The Federal Trade Commission is investigating a new Google (Alphabet Inc. (NASDAQ: GOOGL)) advertising program that tracks consumers’ purchases in brick and mortar stores. The Electronic Privacy Information Center claims that Google is gaining access to highly sensitive information regarding credit and debit card purchase records of U.S. consumers without revealing how the information is obtained.

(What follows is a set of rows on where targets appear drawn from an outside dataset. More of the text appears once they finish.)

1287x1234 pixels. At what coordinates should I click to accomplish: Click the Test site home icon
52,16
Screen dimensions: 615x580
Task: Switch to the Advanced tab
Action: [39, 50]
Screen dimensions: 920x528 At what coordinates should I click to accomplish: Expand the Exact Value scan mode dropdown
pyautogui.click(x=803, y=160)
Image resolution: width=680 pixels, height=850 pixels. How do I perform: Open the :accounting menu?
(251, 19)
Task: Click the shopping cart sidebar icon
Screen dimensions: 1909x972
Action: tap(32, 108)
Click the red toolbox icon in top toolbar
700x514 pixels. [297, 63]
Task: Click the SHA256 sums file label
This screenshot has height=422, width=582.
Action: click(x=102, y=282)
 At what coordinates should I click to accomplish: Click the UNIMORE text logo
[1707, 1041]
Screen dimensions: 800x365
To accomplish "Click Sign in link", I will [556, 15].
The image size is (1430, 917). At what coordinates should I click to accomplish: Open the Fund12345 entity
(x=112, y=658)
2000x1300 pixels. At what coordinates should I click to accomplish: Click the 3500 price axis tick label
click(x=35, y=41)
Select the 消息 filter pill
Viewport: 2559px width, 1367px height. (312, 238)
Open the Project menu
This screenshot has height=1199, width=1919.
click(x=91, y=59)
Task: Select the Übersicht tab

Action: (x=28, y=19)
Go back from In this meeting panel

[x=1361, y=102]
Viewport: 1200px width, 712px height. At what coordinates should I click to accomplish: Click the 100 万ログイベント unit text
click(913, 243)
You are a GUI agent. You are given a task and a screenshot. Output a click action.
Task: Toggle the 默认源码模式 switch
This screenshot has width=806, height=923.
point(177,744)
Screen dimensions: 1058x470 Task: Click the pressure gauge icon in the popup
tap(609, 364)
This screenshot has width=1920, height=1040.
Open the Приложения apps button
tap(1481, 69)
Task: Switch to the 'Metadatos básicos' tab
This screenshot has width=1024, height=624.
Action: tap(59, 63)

Google claims that this advertising approach is common and that a new custom encryption technology makes sure that user’s data remains private, anonymous, and secure. The company wanted to prove that clicks on online ads will lead to purchases at cash registers of physical stores. Google obtained access to the credit and debit card records of 70% of U.S. shoppers and developed a mathematical formula that would anonymize and encrypt the transaction data. The transactions would then be matched to users of Google and Google owned services such as Gmail, YouTube, and maps. This would then prevent Google from accessing credit or debit card data.
However, Google did not disclose the mathematical formula that protects shoppers’ data. The government was asked to review the algorithm itself instead on trusting Google’s word for it. The company also wouldn’t reveal which companies were providing transaction records claiming that their unnamed partners have the rights necessary to use the data. Google didn’t respond to whether or not users had given consent to have their credit and debit transactions shared.
The company claims that users can opt out anytime by going to their “My Activity Page”, click on “Activity Controls” and uncheck “Web and Web Activity”. However, The Electronic Privacy Information Center says that google continues to store server and click data even when the controls are turned off. Opting out of location tracking requires going to a separate button and interface where none of the descriptions specifically describes credit or debit card data.